My son’s class had a book fair recently, and he ended up choosing a Minions book. This got me thinking. The premise of the Minions movie is that, throughout history, the Minions have sought out the most despicable person they could find to be their master. However, their incompetance usually ends up killing their master. Rinse & repeat. So, in a way they end up making the world a better place, by killing off the villains they’re trying to serve.
Is there a literary term for someone who tries to be a villain, but winds up doing good? I think “antihero” doesn’t really describe it, because an antihero is really just anybody who doesn’t fit the traditional “heroic” mold.
Actually they would be schlemiels, while the villains they killed would be the schlimazels. (The traditional formulation is that the *schlemiel *is the one who spills the soup, while the schlimazel is the person he spills it on.) However, there is no implication that a schlimiel is trying to help the schlimazel, nor that the schlimazel is a bad person. I can’t see how this fits.

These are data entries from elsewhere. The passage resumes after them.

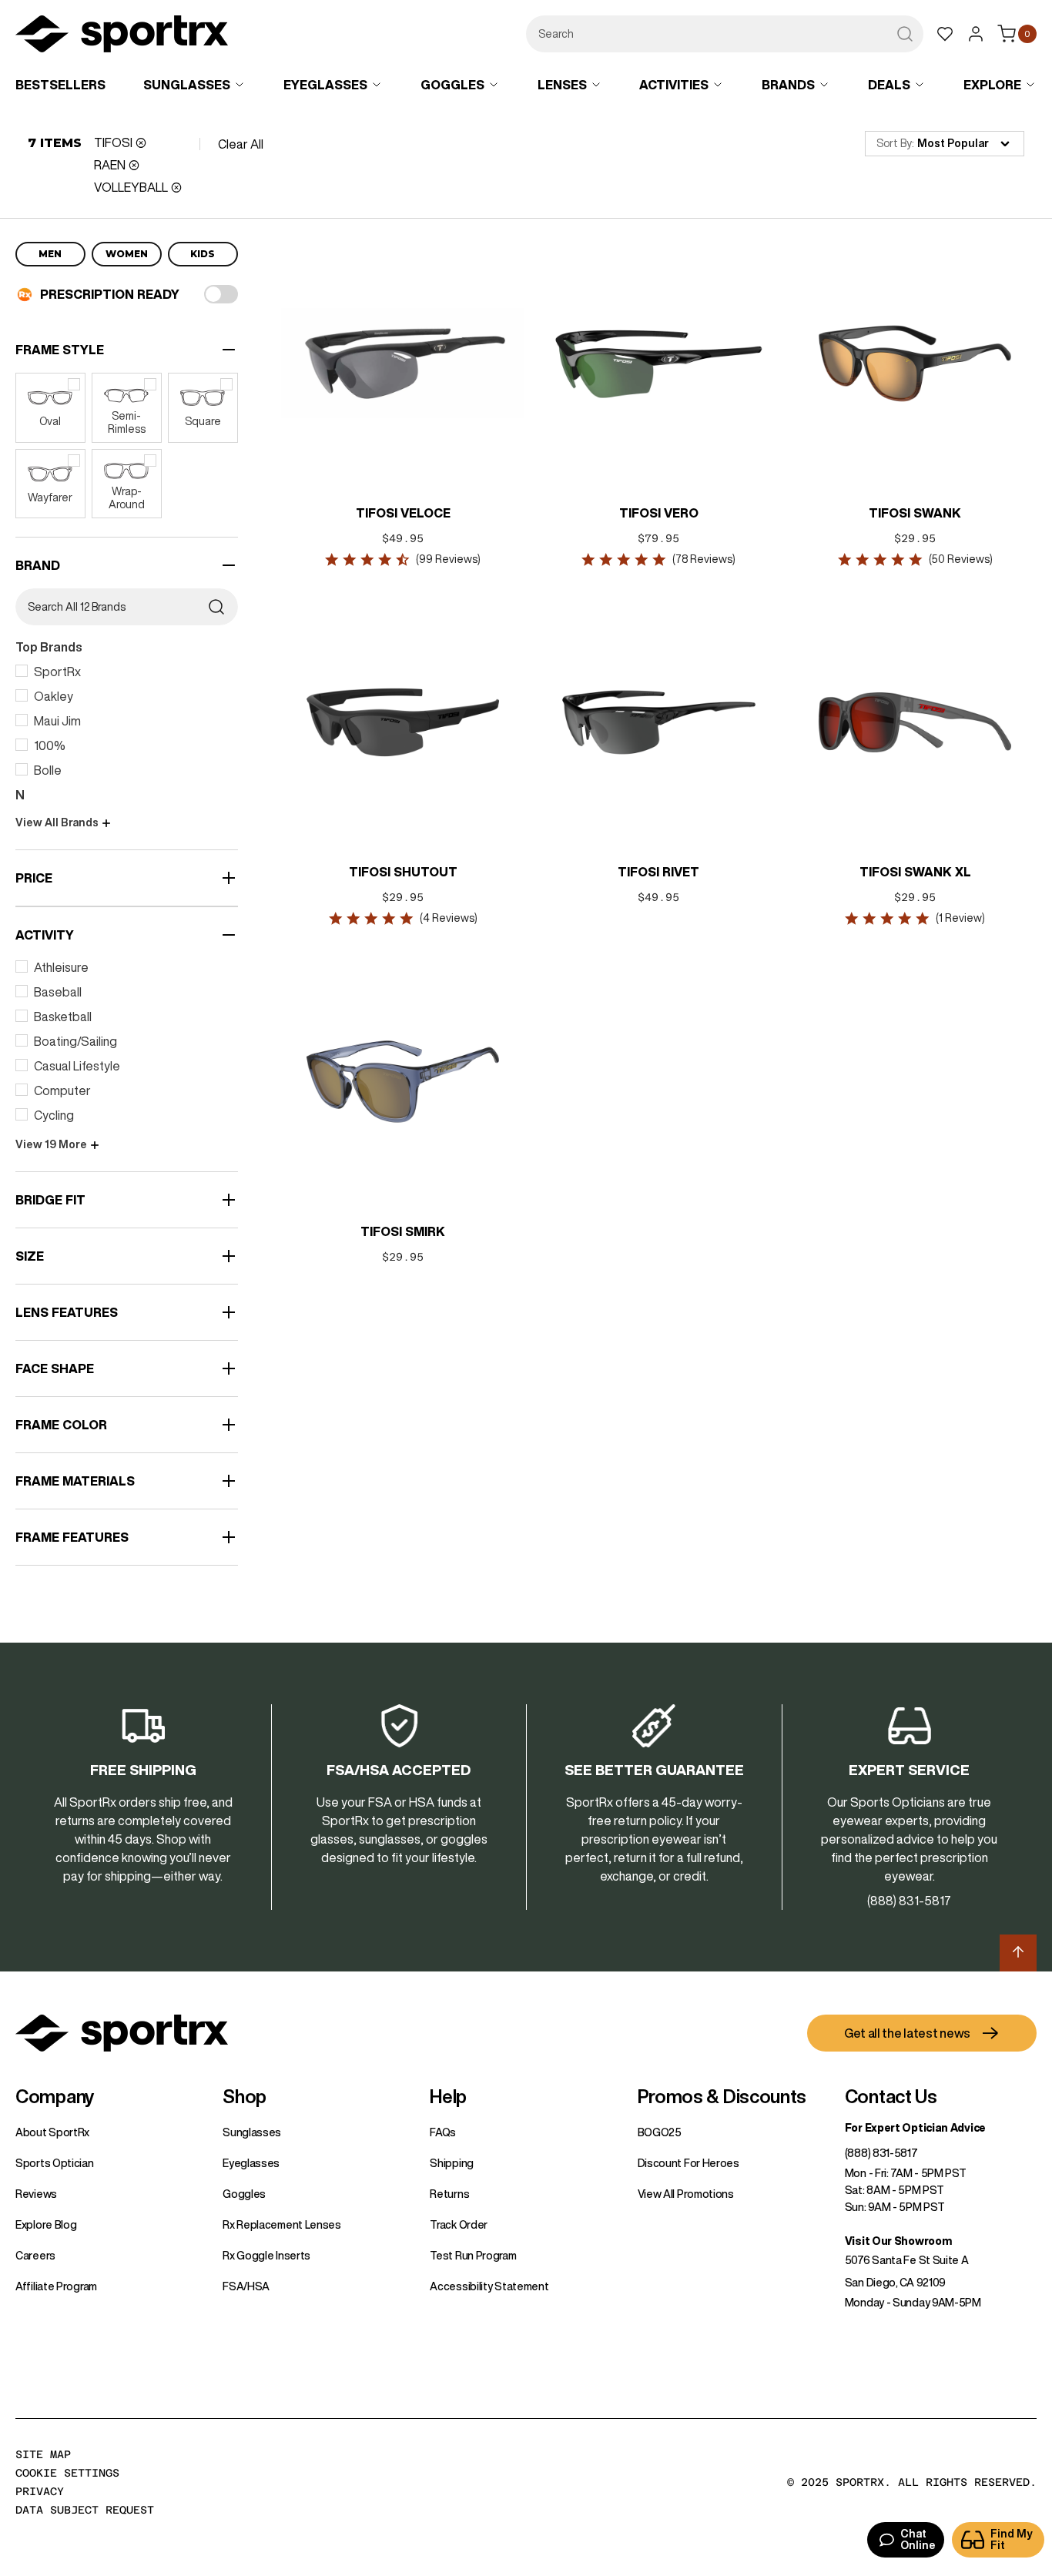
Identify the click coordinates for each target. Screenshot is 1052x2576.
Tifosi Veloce (403, 513)
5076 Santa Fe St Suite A (907, 2260)
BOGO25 (660, 2132)
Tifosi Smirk (402, 1231)
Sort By (894, 143)
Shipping (452, 2163)
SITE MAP (43, 2454)
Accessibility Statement (489, 2286)
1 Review (960, 918)
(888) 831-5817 (881, 2153)
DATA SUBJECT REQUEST (84, 2510)
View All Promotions (686, 2194)
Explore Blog (45, 2224)
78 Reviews (703, 559)
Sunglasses (252, 2132)
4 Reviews (448, 918)
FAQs (443, 2132)
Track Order (458, 2224)
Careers (35, 2255)
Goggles (244, 2194)
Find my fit (1011, 2539)
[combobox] (724, 33)
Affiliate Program (56, 2286)
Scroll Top (1018, 1953)
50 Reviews (960, 559)
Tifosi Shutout (403, 872)
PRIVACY (39, 2491)
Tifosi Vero (659, 513)
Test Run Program (473, 2255)
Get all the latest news (907, 2033)
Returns (449, 2194)
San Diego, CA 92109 (895, 2282)
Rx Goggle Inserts (266, 2255)
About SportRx (52, 2132)
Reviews (36, 2194)
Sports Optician (54, 2163)
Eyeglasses (251, 2163)
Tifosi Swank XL (914, 872)
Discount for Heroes (688, 2163)
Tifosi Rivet (658, 872)
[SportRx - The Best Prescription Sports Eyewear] (121, 36)
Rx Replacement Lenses (282, 2224)
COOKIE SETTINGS (67, 2473)
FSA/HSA (246, 2286)
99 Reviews (448, 559)
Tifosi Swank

As far as I can see, he was trying to do good by his actions. He didn’t do good while trying to do evil.
Oskar Schindler would be a better example, since he started out just wanting to make some money off Jewish labor. But he ended up saving his workers deliberately, not by accident.
How about the Hero of Canton, the Man they Call Jayne? He definitely intended the “steal from the rich” part, but the whole “give to the poor” thing was just a panicked accident.